Французский язык, овладение которым Черчилль рассматривал как «восхитительный дар»369, был близок ему с детства. Французским в совершенстве владела леди Рандольф, прожившая в Париже шесть лет. Неоднократно во Францию приезжал и сам Уинстон для прохождения языковой практики. В Хэрроу французский ему преподавал один из лучших учителей школы Бернар Жюль Минссен (1861–1924). «Я добился значительного прогресса в изучении французского, – не без гордости признавался Уинстон матери в конце 1891 года. – Я начинаю думать на этом языке»370. Спустя месяц новое признание: «Я обнаружил, что существенно подтянулся по французскому»371.
Черчилль продолжит совершенствовать свои знания иностранного языка и после окончания Хэрроу. В основном с помощью бесед с носителями языка, а также чтения французских классиков, например Вольтера и Монтеня, ну и, конечно, исторической литературы. Во время одного из путешествий в Париж он пополнит свою библиотеку почти тремястами томов различных сочинений372.
Признавая огромные силы, затраченные Черчиллем на изучение французского языка, невольно возникает вопрос, насколько хорошо он смог им овладеть. Французские исследователи жизни британского политика отмечают, что, хотя ему и удалось добиться «превосходных результатов»373, ответ на этот вопрос неоднозначен.

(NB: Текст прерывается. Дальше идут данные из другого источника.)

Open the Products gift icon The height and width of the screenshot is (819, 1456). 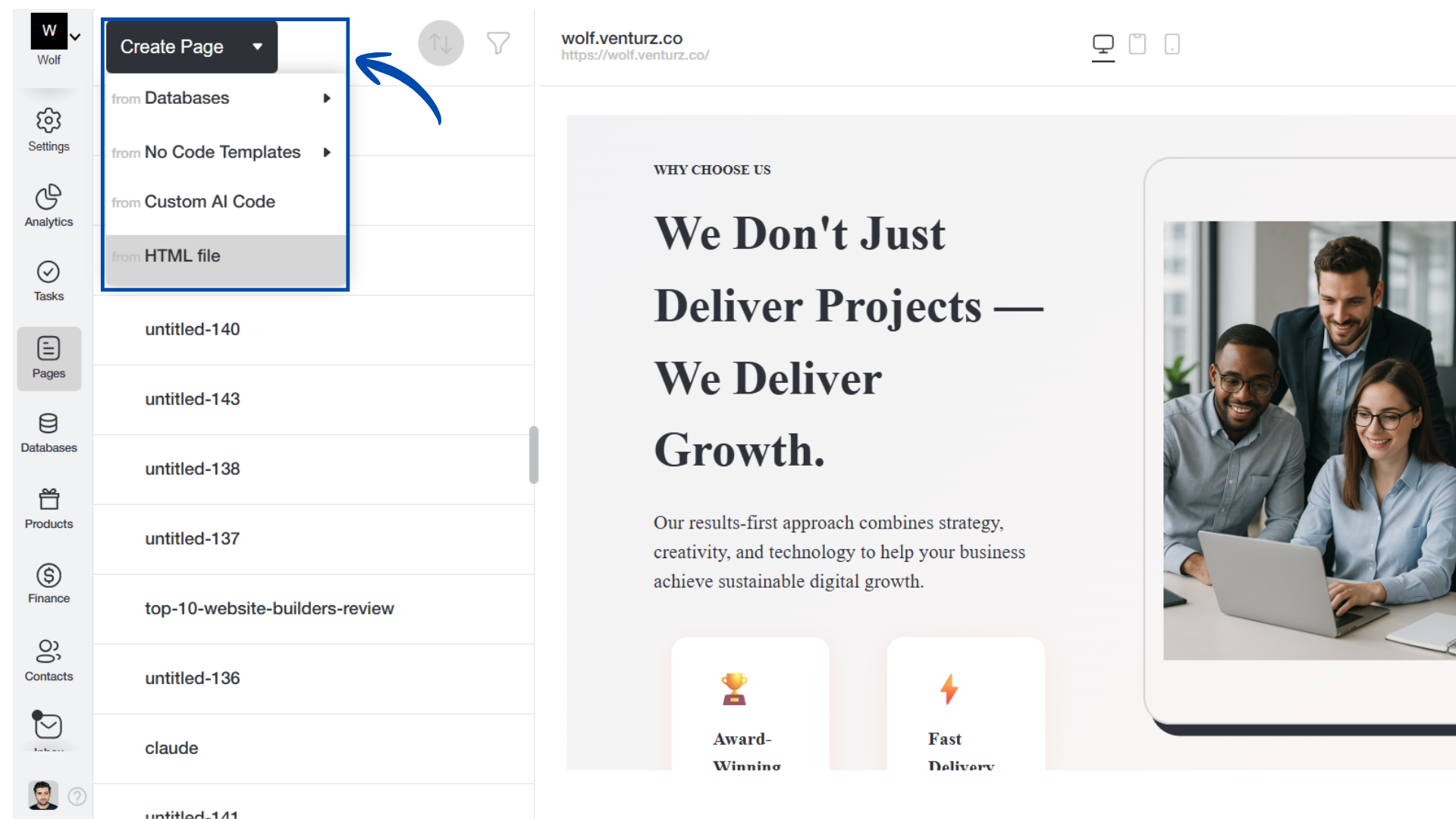click(49, 500)
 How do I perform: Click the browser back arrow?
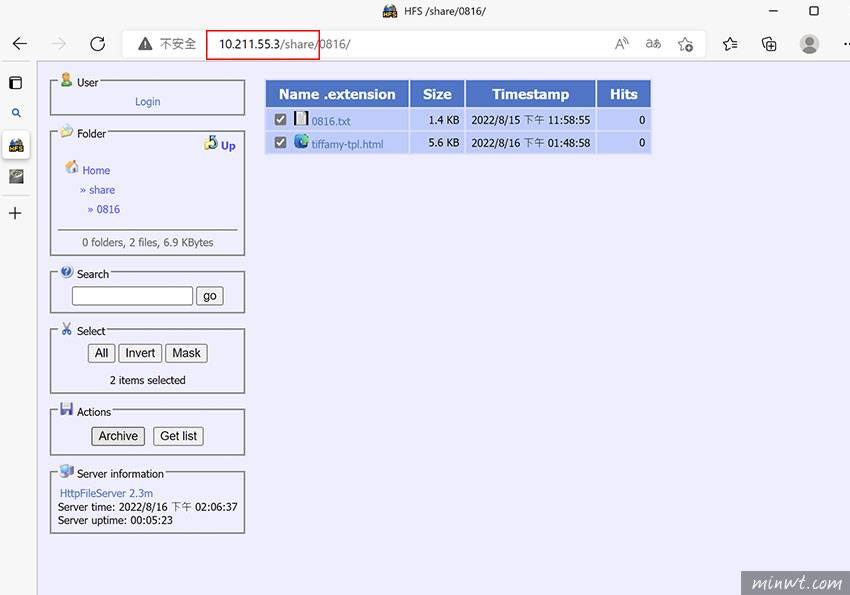tap(20, 44)
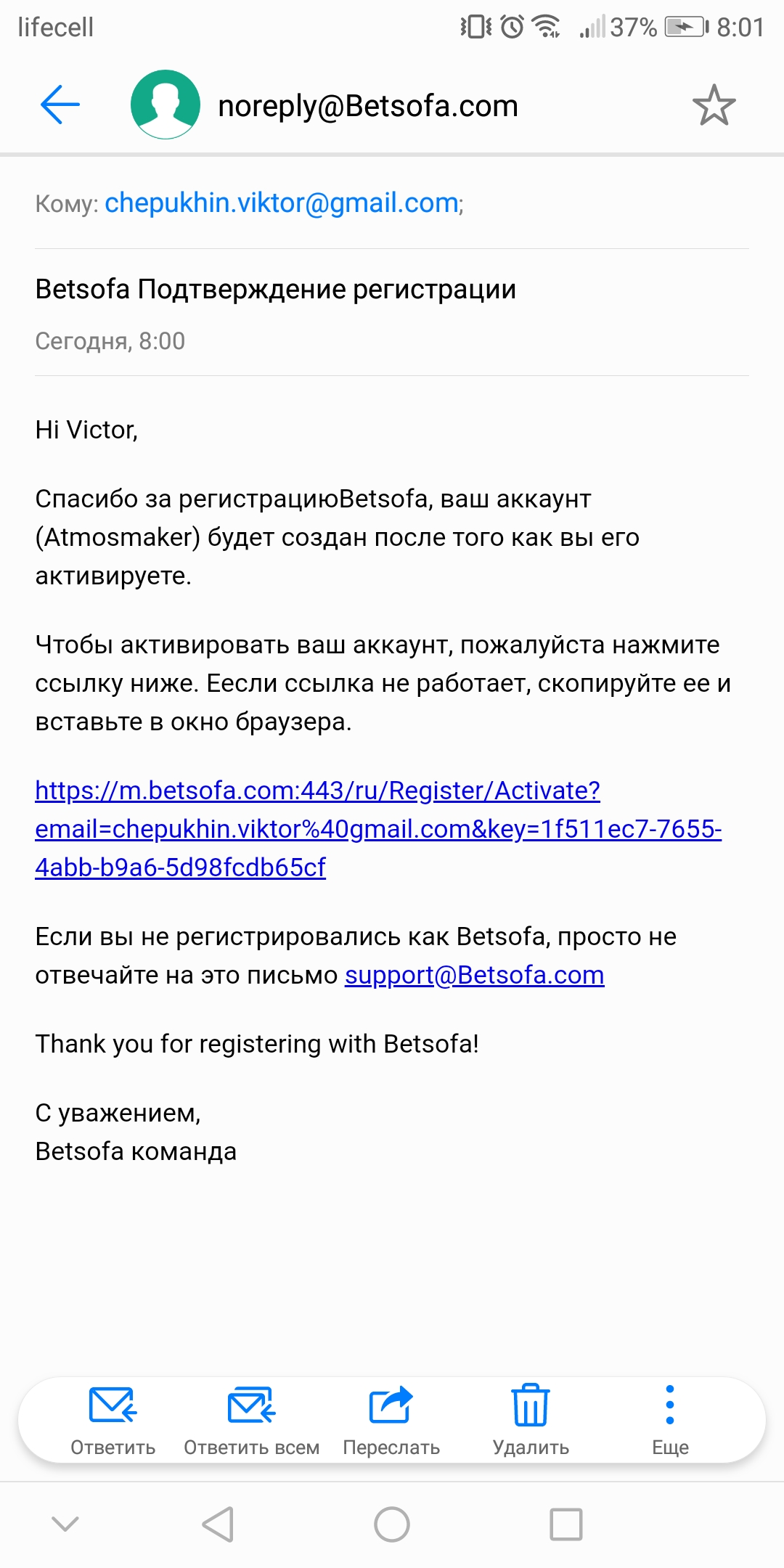The image size is (784, 1568).
Task: Tap the Reply all icon
Action: tap(251, 1405)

По словам одного из первых французских биографов Черчилля Жака Арнавона, политику была ближе письменная речь, а использование разговорного языка требовало гораздо больше усилий374. Современный историк Франсуа Бедарида указывает, что «возможность поговорить по-французски всегда доставляла Черчиллю удовольствие», при этом автор добавляет: «Впрочем, его собеседники не всегда разделяли с ним эту радость»375. Не разделял эту радость, к примеру, генерал Шарль де Голль (1890–1970), который шутя заметил, что ему пришлось даже выучить английский язык, чтобы понять французский Черчилля376. Да и сам политик однажды с иронией потребовал от одного из своих коллег: «Пожалуйста, перестань переводить с моего французского на французский»377. А в другой раз перед выступлением на языке Вольтера, Бальзака и Гюго он предварительно предупредил публику, что речь идет о «значительном предприятии», которое проверит на прочность хорошие отношения собравшихся к Великобритании378.
Оценивая знания Черчилля, принципиальным является не то, насколько хорошо или плохо он смог овладеть французским. Куда более важно, что он активно использовал этот язык в повседневной жизни, часто вставляя в переписку французские слова и выражения, наслаждаясь французскими классиками, распевая французские песни, а также, когда требовала ситуация, – ведя на французском переговоры на правительственном уровне и выступая перед французской аудиторией379. Не менее важным является и то, что французский язык позволил ему, общепризнанному франкофилу380, полнее погрузиться в великую культуру великой страны. Черчилль настоятельно будет советовать своему брату изучать французский, объясняя, что владение этим языком окажет ему «величайшую услугу в жизни»381. Аналогичные требования он будет предъявлять и к своим детям382. «Уинстон любит Францию, словно женщину», – отмечал в своем дневнике личный врач политика383. «С Францией все будет хорошо. Это благословенная земля», – скажет Черчилль в конце жизни своему другу Вальтеру Грабнеру384.